## TASK DATA
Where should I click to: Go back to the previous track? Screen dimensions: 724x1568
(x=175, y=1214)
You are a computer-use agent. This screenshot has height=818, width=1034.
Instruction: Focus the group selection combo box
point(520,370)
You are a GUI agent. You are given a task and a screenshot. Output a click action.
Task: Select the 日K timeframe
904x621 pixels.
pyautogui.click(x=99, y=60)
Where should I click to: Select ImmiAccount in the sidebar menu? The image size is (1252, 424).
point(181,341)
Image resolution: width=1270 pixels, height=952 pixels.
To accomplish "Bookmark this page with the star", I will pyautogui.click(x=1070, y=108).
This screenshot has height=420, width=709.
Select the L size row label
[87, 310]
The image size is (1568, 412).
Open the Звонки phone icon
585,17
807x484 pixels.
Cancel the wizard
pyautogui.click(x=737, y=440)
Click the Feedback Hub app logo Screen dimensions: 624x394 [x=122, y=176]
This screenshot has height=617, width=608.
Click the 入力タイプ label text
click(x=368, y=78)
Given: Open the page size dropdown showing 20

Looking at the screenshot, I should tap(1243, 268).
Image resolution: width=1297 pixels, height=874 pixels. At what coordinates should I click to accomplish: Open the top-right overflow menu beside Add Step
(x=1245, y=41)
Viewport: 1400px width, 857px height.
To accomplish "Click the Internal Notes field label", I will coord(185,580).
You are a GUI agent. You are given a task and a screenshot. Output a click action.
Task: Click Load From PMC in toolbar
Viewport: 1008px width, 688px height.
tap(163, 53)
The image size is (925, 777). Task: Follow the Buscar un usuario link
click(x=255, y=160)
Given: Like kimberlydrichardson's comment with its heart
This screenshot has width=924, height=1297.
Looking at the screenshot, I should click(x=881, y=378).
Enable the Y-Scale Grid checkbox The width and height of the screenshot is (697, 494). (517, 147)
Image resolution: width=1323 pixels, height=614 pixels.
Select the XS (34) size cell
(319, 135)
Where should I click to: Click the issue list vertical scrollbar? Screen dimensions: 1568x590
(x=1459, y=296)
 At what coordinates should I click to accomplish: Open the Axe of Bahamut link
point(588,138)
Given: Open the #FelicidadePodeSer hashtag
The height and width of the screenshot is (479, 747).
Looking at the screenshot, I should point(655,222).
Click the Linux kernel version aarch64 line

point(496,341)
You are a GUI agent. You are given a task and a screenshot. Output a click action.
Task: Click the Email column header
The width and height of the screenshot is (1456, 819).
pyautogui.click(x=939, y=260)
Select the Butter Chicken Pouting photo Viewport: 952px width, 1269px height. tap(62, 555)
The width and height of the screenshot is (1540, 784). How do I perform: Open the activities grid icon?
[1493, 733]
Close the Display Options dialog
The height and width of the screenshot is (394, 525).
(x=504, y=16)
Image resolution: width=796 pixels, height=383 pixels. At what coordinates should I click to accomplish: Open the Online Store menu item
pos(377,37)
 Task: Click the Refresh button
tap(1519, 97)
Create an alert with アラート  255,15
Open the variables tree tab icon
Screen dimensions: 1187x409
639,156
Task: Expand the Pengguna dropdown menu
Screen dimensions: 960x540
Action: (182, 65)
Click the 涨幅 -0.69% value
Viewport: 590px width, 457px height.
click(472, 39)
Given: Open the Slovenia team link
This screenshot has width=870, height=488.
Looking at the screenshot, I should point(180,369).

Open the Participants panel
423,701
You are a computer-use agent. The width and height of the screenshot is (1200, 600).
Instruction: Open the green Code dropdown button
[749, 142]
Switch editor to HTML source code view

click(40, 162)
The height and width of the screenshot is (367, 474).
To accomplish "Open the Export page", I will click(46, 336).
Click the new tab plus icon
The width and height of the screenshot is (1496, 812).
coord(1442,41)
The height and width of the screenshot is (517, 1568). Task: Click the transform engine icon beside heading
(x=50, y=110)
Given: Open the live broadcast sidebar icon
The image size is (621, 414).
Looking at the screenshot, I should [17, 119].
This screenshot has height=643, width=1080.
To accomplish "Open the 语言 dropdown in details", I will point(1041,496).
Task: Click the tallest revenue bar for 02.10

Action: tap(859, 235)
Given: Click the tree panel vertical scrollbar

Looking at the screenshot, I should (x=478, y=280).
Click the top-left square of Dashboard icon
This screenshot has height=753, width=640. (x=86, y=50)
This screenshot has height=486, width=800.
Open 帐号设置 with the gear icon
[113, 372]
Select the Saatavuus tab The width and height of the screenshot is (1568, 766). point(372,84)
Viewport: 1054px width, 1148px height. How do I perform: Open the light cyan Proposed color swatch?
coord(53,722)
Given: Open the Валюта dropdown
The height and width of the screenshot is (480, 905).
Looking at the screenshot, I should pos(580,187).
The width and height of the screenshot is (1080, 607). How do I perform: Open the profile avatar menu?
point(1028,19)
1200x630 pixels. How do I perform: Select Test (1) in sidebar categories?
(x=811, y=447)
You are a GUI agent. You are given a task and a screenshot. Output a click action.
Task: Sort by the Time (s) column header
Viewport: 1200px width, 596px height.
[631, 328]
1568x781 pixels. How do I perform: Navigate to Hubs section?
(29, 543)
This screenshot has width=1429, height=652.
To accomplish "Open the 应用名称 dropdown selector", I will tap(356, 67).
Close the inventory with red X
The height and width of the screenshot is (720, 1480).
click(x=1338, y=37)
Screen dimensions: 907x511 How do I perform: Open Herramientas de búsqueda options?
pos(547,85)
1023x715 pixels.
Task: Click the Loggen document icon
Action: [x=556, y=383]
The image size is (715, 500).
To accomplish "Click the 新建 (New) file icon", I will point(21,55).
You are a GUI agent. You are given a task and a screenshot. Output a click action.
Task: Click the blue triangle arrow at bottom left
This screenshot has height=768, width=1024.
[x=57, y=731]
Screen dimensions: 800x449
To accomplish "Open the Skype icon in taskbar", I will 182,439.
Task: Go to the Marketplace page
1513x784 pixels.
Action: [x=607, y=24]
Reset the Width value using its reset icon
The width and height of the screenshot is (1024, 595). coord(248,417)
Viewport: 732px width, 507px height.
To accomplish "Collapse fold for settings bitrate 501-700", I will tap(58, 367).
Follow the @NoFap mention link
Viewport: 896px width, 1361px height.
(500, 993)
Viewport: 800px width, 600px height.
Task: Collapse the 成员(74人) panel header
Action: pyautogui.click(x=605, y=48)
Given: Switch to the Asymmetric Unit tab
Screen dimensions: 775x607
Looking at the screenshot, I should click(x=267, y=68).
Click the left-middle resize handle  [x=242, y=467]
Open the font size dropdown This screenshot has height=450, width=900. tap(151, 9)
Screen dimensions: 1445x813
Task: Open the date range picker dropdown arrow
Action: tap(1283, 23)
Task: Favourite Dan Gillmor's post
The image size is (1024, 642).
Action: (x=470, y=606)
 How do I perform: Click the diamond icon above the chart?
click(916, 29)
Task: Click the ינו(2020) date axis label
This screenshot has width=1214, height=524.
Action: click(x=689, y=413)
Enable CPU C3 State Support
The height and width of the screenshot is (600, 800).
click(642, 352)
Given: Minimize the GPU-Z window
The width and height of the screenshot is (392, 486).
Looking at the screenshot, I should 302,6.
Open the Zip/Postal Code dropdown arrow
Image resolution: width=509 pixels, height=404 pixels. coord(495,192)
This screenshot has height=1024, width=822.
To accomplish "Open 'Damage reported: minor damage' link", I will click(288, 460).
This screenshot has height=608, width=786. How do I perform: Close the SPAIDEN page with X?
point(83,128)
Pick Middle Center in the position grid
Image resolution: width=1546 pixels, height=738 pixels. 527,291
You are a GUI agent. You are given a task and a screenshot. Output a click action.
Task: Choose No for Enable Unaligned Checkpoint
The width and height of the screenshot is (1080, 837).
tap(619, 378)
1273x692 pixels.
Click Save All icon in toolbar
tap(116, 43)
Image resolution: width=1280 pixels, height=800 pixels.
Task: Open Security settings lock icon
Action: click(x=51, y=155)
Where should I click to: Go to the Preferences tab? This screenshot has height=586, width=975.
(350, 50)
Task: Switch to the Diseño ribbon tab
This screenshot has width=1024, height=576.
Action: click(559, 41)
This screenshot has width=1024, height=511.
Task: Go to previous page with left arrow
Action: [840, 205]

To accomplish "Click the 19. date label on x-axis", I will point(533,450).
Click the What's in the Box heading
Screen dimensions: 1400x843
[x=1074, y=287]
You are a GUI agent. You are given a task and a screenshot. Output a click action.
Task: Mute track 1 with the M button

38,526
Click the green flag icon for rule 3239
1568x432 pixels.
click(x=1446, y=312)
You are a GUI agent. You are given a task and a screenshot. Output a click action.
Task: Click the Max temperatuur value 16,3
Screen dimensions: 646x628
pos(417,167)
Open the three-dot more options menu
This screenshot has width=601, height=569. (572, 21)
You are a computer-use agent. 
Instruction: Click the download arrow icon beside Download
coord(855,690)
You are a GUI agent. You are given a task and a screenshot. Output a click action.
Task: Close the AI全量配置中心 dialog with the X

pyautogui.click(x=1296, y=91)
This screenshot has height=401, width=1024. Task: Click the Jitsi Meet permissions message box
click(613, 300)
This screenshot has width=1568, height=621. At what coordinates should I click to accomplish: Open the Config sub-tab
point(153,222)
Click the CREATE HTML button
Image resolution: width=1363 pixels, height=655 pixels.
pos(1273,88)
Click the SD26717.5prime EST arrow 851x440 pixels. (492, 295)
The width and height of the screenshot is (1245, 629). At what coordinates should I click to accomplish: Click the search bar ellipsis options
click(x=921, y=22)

## TASK GOAL
Write down, word for word, the lines above from the one containing "The width and height of the screenshot is (1080, 607)." through the one containing "Click the left-middle", both ends included.

## SOLUTION FOR THIS EXERCISE
The width and height of the screenshot is (1080, 607). How do I perform: Open the profile avatar menu?
point(1028,19)
1200x630 pixels. How do I perform: Select Test (1) in sidebar categories?
(x=811, y=447)
You are a GUI agent. You are given a task and a screenshot. Output a click action.
Task: Sort by the Time (s) column header
Viewport: 1200px width, 596px height.
[631, 328]
1568x781 pixels. How do I perform: Navigate to Hubs section?
(29, 543)
This screenshot has width=1429, height=652.
To accomplish "Open the 应用名称 dropdown selector", I will tap(356, 67).
Close the inventory with red X
The height and width of the screenshot is (720, 1480).
click(x=1338, y=37)
Screen dimensions: 907x511 How do I perform: Open Herramientas de búsqueda options?
pos(547,85)
1023x715 pixels.
Task: Click the Loggen document icon
Action: [x=556, y=383]
The image size is (715, 500).
To accomplish "Click the 新建 (New) file icon", I will point(21,55).
You are a GUI agent. You are given a task and a screenshot. Output a click action.
Task: Click the blue triangle arrow at bottom left
This screenshot has height=768, width=1024.
[x=57, y=731]
Screen dimensions: 800x449
To accomplish "Open the Skype icon in taskbar", I will 182,439.
Task: Go to the Marketplace page
1513x784 pixels.
Action: [x=607, y=24]
Reset the Width value using its reset icon
The width and height of the screenshot is (1024, 595). coord(248,417)
Viewport: 732px width, 507px height.
To accomplish "Collapse fold for settings bitrate 501-700", I will tap(58, 367).
Follow the @NoFap mention link
Viewport: 896px width, 1361px height.
(500, 993)
Viewport: 800px width, 600px height.
Task: Collapse the 成员(74人) panel header
Action: pyautogui.click(x=605, y=48)
Given: Switch to the Asymmetric Unit tab
Screen dimensions: 775x607
Looking at the screenshot, I should click(x=267, y=68).
Click the left-middle resize handle  [x=242, y=467]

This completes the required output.